Whatever the situation, the school will have a range of strategies in place to help guide your child to exam success, and they will be putting them into practice. These will be partly concerned with physical health (making sure that your son or daughter gets enough exercise and sleep, for instance), partly practical (ensuring that he or she is working rather than just watching TV), and partly emotional (offering encouragement, advice and motivation). It is good for you to know what these strategies are, because the knowledge will help to reassure you, so do not be afraid to ask; you will feel more confident and will therefore be able to sound and feel much more confident when you reassure your teenager over the phone.
Keep calm and retain a sense of proportion
Something else to think about: consider very carefully what to do about ‘study leave’. Most schools will operate a system in the run-up to public examinations where their pupils can study at home – the rationale, of course, is that at home they will better be able to organise their own time and revise in peace and quiet to prepare most effectively during the last few days before the examinations. This can still apply to boarding school pupils, but you need to be absolutely clear that if your teenager comes home during this period of the term, then the purpose of this time will not be to relax and unwind, as is normally the case at home, but rather to focus, work to an organised schedule, and learn systematically.
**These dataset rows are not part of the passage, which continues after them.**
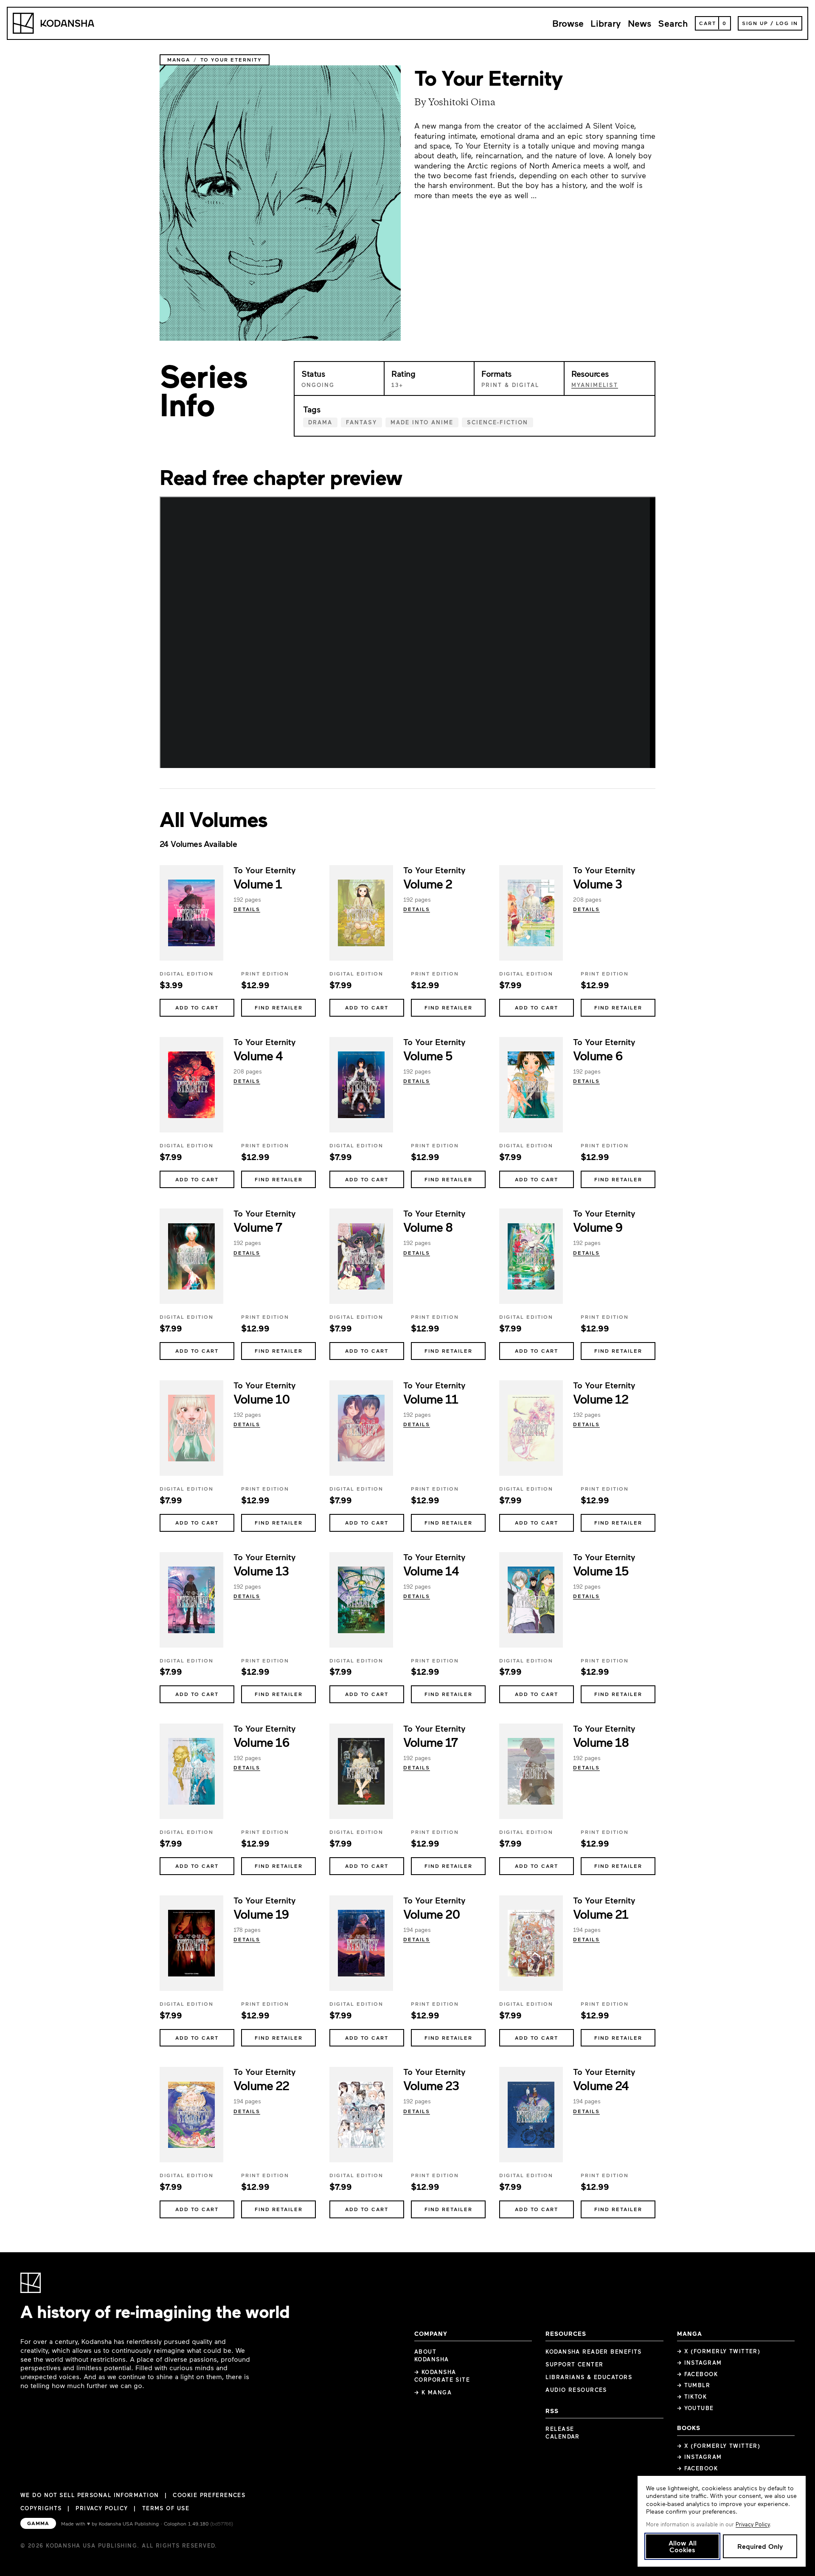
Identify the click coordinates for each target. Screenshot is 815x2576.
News (639, 23)
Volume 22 (261, 2085)
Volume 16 (261, 1741)
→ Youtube (695, 2408)
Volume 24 (600, 2085)
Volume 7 (257, 1226)
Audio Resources (576, 2389)
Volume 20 (431, 1913)
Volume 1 (257, 883)
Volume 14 (430, 1570)
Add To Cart (197, 1007)
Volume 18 (601, 1741)
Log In (787, 23)
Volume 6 (598, 1055)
Above all, keep calm and retain a sense of proportion. Your very natural anxiety will help no-one, and could easily make the situation more tense. Moreover, although we can all be guilty of building these public examinations up into monuments of tremendous importance which will affect the direction of your child’s life forever, they are only exams. Some of the most successful people in the country failed at school and still made a name for themselves; your child has had the huge advantage of a well-rounded education which will have made them into the person they are meant to be. We all want them to have great exam qualifications too – but if it doesn’t happen this time, it is not the end of the world.